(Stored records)

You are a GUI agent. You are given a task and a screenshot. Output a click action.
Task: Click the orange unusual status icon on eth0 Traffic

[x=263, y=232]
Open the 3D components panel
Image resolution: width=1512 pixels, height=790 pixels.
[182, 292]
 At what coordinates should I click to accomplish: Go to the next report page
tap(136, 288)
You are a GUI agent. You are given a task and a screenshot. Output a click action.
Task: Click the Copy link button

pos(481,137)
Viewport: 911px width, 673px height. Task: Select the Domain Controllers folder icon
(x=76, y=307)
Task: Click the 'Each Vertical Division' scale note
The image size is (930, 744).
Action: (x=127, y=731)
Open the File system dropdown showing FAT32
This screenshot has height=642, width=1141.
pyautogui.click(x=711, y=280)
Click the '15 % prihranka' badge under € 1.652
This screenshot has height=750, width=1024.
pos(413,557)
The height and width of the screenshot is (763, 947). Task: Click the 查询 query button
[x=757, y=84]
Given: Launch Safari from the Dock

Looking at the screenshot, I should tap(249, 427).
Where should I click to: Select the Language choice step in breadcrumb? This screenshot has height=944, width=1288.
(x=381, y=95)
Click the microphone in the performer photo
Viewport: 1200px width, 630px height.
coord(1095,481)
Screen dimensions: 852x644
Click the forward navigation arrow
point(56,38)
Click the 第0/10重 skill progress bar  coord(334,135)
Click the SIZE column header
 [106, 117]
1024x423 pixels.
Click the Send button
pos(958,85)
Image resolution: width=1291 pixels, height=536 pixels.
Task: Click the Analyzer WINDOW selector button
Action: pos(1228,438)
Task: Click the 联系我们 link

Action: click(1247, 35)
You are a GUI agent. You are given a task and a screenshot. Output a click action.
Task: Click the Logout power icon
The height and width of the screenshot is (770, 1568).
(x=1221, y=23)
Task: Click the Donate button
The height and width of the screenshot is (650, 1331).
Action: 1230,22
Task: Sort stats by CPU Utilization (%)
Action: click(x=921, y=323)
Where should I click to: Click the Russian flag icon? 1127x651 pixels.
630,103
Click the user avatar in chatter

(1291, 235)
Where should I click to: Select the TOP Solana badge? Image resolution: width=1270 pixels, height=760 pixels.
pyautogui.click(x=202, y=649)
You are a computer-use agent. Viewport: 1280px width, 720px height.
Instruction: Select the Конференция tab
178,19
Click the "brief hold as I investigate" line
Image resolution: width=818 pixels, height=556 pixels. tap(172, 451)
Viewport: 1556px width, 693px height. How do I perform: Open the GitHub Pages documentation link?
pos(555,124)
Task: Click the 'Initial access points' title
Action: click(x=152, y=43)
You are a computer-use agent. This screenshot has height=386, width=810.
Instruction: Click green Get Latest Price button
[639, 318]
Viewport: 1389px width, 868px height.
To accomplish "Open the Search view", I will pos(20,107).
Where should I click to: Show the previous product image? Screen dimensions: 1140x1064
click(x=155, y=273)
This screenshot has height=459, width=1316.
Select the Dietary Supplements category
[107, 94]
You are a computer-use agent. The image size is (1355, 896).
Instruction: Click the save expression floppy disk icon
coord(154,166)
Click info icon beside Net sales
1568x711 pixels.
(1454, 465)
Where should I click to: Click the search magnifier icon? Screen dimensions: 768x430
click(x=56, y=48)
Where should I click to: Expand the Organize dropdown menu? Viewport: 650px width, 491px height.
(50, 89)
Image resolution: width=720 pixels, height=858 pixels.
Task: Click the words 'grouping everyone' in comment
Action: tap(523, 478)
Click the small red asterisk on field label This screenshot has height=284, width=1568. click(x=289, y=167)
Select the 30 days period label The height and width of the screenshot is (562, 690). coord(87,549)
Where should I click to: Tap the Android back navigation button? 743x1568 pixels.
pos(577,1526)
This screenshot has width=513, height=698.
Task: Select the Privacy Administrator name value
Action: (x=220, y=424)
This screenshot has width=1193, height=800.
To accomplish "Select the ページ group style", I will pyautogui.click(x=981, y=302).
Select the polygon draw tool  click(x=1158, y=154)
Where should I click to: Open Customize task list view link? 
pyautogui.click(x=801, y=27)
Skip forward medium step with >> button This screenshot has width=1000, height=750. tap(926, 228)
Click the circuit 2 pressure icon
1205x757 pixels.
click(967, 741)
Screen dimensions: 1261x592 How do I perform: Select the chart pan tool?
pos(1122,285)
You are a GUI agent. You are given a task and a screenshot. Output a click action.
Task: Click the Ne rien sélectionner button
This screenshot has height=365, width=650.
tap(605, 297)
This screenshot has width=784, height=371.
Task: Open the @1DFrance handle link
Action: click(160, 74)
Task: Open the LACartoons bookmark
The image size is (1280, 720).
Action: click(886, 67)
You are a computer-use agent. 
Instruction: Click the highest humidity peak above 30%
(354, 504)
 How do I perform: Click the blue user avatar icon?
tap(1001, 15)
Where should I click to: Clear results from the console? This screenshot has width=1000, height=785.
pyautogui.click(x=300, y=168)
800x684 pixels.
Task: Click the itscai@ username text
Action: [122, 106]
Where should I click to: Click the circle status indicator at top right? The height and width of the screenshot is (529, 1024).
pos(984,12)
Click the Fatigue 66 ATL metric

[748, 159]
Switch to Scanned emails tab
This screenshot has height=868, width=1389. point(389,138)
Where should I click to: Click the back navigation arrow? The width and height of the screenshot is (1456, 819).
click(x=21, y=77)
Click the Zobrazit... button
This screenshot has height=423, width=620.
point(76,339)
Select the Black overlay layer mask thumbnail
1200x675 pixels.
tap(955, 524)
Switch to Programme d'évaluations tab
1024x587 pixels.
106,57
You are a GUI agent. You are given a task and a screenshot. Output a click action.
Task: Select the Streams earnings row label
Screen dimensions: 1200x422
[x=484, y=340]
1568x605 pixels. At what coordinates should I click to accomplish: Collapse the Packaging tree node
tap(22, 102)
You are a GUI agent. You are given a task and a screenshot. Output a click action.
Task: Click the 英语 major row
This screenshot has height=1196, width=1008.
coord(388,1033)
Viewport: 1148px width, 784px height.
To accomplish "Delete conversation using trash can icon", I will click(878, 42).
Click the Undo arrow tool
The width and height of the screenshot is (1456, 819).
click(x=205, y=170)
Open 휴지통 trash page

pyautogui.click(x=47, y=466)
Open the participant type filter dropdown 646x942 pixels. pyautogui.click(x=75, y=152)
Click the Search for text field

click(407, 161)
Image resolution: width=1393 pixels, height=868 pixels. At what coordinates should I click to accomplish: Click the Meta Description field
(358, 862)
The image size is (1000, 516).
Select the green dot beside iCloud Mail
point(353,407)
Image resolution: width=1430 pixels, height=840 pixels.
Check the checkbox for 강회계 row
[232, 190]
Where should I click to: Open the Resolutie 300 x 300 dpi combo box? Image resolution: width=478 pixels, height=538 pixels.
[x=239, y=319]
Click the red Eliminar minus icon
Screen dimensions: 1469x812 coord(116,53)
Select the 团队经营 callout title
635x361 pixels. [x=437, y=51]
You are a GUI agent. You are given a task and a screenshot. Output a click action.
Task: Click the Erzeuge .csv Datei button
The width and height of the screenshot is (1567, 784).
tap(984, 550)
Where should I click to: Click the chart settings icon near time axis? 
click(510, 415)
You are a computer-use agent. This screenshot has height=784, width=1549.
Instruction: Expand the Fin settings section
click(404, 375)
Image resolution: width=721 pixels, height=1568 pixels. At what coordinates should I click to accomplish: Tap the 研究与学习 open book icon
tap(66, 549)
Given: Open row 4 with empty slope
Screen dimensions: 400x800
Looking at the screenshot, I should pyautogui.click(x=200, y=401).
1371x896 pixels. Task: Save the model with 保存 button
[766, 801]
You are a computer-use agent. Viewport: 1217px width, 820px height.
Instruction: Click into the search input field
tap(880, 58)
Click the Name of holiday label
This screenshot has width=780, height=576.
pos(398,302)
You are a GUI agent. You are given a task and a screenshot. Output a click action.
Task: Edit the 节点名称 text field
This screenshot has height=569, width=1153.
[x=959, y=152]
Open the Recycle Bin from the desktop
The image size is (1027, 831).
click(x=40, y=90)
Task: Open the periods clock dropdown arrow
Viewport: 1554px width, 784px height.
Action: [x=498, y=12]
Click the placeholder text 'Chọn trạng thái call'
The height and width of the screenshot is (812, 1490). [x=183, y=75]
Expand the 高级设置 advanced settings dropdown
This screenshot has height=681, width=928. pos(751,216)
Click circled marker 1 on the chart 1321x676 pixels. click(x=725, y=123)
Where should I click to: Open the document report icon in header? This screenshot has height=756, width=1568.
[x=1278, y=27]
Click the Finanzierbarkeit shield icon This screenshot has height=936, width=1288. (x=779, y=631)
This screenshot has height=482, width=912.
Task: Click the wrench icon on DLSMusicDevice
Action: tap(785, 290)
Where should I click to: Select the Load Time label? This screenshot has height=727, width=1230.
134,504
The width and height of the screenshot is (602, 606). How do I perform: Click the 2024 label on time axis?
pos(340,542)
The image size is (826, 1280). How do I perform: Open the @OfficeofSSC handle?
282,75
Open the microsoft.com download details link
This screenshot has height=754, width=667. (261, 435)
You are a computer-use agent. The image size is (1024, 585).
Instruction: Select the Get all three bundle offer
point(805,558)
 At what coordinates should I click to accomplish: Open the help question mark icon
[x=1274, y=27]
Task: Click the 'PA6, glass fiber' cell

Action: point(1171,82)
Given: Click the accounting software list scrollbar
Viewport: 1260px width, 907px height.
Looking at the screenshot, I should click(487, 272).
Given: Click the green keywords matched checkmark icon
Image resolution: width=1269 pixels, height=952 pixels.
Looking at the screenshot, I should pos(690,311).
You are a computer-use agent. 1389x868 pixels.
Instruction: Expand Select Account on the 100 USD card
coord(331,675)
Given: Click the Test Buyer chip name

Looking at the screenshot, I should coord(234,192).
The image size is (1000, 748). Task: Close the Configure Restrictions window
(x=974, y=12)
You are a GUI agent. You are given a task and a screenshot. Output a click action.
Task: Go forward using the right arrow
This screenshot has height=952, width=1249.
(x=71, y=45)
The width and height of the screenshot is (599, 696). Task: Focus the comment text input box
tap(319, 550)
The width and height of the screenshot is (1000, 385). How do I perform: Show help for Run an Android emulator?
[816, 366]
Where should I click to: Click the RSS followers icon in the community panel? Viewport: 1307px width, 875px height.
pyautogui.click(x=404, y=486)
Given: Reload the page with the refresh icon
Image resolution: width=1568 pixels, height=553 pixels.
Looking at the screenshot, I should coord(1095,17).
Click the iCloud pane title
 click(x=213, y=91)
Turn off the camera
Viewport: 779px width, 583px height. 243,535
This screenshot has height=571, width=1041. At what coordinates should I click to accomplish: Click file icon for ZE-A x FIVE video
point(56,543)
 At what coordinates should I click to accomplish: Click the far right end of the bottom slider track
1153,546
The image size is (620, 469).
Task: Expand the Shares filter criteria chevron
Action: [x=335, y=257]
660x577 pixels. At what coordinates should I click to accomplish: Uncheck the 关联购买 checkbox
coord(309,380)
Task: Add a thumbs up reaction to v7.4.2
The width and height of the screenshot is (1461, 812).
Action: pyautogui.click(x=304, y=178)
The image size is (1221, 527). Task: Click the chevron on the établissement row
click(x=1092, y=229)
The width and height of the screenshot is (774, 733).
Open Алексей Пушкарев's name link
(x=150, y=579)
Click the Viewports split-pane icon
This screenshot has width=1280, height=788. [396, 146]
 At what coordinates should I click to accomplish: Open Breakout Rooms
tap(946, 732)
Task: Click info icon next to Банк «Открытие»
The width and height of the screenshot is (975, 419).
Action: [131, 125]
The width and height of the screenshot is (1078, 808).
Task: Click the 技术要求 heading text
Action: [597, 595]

*TASK DESCRIPTION*.
Lines with the word "computer" in them should be copied from the preceding records.

*WRITTEN SOLUTION*.
You are a computer-use agent. Viewport: 1280px width, 720px height.
You are a computer-use agent. This screenshot has height=386, width=810.
You are a computer-use agent. The image size is (1355, 896).
You are a computer-use agent. 
You are a computer-use agent. This screenshot has height=784, width=1549.
You are a computer-use agent. Viewport: 1217px width, 820px height.
You are a computer-use agent. The image size is (1024, 585).
You are a computer-use agent. 1389x868 pixels.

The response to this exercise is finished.